Police Implicated in For-Profit Abduction, Torture, and Extortion Operation

A member of the special police force takes position in Caloocan City, Metro Manila, Philippines early October 14, 2016. © 2016 Reuters

The Philippines’ official Commission on Human Rights (CHR) on Thursday exposed the latest abuses linked to President Rodrigo Duterte’s “war on drugs” – an unlawful secret detention facility in a Manila police station.

CHR representatives led media to an unofficial jail hidden behind a bookshelf in a police station in Manila’s Tondo district. The facility housed a dozen men and women in atrocious, grossly overcrowded conditions. The detainees told CHR and journalists that police – who claimed the detainees were drug suspects – had abducted them and held them in the facility for a week without notifying families or lawyers. Detainees alleged they were tortured by police who demanded bribes of between US$800 and US$4,000 to secure their freedom. Detainees said that inadequate lighting, ventilation, and toilet facilities forced them “to urinate and [do] bowel movements in plastic bags,” according to CHR Director of National Capital Region Atty Gilbert Boisner. Police deny the allegations, insisting they are still processing detainees’ arrest notifications and refused CHR requests to free the detainees.

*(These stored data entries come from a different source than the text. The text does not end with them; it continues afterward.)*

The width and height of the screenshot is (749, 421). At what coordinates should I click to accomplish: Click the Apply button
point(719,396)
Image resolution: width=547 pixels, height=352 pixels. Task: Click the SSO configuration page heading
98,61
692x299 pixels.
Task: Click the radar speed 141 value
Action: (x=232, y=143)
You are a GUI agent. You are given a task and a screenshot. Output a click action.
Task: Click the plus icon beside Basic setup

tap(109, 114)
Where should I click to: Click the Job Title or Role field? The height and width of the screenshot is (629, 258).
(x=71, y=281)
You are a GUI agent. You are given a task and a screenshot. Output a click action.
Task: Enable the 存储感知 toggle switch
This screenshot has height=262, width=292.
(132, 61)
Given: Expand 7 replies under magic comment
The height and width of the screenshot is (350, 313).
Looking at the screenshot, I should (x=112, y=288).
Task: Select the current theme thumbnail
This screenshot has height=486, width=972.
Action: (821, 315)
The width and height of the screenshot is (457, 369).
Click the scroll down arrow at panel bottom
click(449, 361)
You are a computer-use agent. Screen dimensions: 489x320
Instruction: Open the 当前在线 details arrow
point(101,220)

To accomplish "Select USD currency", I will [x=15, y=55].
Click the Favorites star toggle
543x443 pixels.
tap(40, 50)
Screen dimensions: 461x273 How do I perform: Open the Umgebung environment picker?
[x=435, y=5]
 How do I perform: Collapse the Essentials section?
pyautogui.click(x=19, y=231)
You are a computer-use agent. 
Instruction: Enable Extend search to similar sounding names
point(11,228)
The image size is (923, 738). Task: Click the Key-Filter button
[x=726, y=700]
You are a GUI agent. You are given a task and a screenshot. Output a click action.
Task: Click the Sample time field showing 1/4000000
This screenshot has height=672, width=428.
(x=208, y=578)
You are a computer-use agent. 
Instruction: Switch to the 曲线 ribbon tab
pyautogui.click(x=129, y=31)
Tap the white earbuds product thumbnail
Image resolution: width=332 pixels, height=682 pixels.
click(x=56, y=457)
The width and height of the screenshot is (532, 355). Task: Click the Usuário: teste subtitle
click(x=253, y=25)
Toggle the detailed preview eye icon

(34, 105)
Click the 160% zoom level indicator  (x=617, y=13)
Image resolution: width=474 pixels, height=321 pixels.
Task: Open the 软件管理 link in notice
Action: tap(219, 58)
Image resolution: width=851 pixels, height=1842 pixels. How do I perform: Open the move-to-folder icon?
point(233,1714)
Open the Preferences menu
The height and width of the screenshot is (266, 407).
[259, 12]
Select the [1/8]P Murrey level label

The discovery of the secret jail is just the latest sign of how police are exploiting Duterte’s abusive anti-drug campaign for personal gain. A government investigation released in January documented how Philippine National Police (PNP) officers kidnapped a South Korean national, Jee Ick-joo, on October 18, 2016, after raiding his home in Angeles City. The officers – members of the Anti-Illegal Drugs Group – used a fake arrest warrant that falsely accused him of illegal drug activities. They reportedly strangled Jee to death that same day, but two weeks later demanded – and received – a US$100,000 ransom from his family.

Since Duterte took office in June 2016, police and unidentified gunmen have killed more than 7,000 suspected drug users and dealers – but this number doesn’t include the victims Duterte calls “collateral damage” – including children killed by stray police bullets. Police claim responsibility for 2,717 of the deaths – all justified, they assert. Human Rights Watch research has exposed a damning pattern of unlawful police conduct in these killings, designed to paint a veneer of legality over summary executions. Many of the 3,271 killings the police attribute to “vigilantes” are in fact death-squad-style extrajudicial executions by police and police agents.

Expect unlawful police abuses in the name of Duterte’s “war on drugs” to continue until the United Nations establishes an urgently needed independent, international investigation into the killings – and the secret jails that are part of it.